L’app di ricercatori e studenti per guidare i turisti a Salerno

L’Ateneo e il Politecnico di Torino lavorano ad una vetrina interattiva Ottenuto dal Ministero un finanziamento di 432mila euro per realizzarla

Dentro la città, fuori dai luoghi comuni: nasce così “Smartour”, una mappa interattiva da scaricare su dispositivi mobili, consultabile sia online che offline. Il progetto di Social Innovation, curato da un team di ricercatori e studenti dell’ateneo di Salerno, in collaborazione con il Politecnico di Torino, si è aggiudicato un finanziamento di 432mila euro, partecipando al bando nazionale “Smartcity and comunities”, indetto dal Ministero dell’Istruzione, dell’Università e della Ricerca.

L’applicazione, che punta a far conoscere le bellezze salernitane a 360 gradi, permetterà di esplorare la città, per trovare le informazioni interessanti, gli eventi più importanti, i percorsi più affascinanti e caratteristici, segnalando agli utenti i luoghi da non perdere. Inoltre offrirà un motore di ricerca suddiviso in categorie per le attrazioni e le attività della “city”. «Salerno soffre di effetto “aura” - spiega Luigi Galluccio, capofila degli studenti che hanno lavorato al progetto - è cioè circondata da località di maggiore interesse turistico. Solo il 2 per cento di visitatori, infatti, si ferma in città. Da questo deriva “Smartour”, che ha l’obiettivo di coinvolgere abitanti ed esercenti in modo da invogliarli a pubblicizzare la propria città».

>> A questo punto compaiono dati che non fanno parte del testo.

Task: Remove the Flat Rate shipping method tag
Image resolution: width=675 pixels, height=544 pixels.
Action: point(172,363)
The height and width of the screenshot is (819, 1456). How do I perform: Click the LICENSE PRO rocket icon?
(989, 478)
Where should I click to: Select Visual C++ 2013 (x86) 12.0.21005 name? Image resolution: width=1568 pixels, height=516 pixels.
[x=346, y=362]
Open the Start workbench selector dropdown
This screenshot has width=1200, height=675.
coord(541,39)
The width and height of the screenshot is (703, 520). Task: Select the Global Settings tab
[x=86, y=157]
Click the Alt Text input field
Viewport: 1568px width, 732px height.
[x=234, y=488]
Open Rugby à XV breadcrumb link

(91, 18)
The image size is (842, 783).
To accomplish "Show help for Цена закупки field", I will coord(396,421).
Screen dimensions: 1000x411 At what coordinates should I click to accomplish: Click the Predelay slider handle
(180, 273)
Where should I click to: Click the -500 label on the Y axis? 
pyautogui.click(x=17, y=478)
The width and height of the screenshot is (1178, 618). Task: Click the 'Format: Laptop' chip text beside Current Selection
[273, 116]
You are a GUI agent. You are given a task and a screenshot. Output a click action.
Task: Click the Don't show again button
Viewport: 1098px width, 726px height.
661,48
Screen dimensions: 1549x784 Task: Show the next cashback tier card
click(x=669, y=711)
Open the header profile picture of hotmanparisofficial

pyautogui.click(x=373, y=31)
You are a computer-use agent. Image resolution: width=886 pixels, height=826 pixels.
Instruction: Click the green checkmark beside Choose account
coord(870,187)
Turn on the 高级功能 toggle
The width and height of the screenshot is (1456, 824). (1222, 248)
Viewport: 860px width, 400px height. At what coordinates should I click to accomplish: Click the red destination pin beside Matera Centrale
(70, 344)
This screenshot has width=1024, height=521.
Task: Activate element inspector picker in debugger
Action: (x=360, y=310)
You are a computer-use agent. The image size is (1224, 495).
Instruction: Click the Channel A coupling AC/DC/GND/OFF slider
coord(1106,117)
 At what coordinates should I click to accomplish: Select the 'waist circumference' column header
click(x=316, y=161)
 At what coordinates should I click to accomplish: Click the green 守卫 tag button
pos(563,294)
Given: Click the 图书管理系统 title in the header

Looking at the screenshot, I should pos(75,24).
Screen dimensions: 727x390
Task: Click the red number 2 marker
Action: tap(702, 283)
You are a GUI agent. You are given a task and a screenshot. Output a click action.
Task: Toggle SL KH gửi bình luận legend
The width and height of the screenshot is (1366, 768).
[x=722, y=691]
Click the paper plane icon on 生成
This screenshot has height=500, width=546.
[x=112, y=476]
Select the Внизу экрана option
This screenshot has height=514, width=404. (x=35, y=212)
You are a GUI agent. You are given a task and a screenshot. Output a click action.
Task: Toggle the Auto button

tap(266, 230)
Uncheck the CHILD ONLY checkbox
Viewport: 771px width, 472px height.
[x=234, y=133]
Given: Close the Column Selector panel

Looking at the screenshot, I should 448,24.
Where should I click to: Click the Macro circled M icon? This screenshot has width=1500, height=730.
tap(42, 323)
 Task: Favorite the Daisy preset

Un progetto social che punta a rendere protagonisti non solo i turisti, che potranno lasciare commenti e veri e propri feedback (valutazioni) sui luoghi che visiteranno, ma anche i commercianti e gli albergatori, grazie alla possibilità di mettere in vetrina la propria attività. «Verranno pubblicate delle offerte in stile Groupon - afferma Debora Sarno, giovane ricercatrice salernitana - sarà possibile scaricare dei percorsi per ogni sorta di esigenza, dai ragazzi alle famiglie, oltre alla possibilità di ideare il proprio itinerario e condividerlo con gli altri utenti della piattaforma. Attraverso l’app vogliamo creare interesse sulla città». “Smartour” dovrebbe essere pronta nel giro di due anni, ma è già in programma il lancio di un test beta tra gli studenti tra circa dodici mesi.

A lavorare all’innovativa guida saranno otto giovani ambiziosi, divisi tra Torino e Salerno, tra questi: Alessandro Ceruso, Chiara Galdi, Paola Galdi, Vanni Giuseppe Rizzo, Carlo Terranova, Antonio Vitale oltre a Galluccio e Sarno. Il progetto dovrebbe avere un importo totale di 540mila euro, il cui 80 per cento verrà finanziato dai fondi del Miur. Nei mesi scorsi la delegazione di studenti ha incontrato il ministro della Pubblica Istruzione, Francesco Profumo, durante la partecipazione alla cerimonia di premiazione.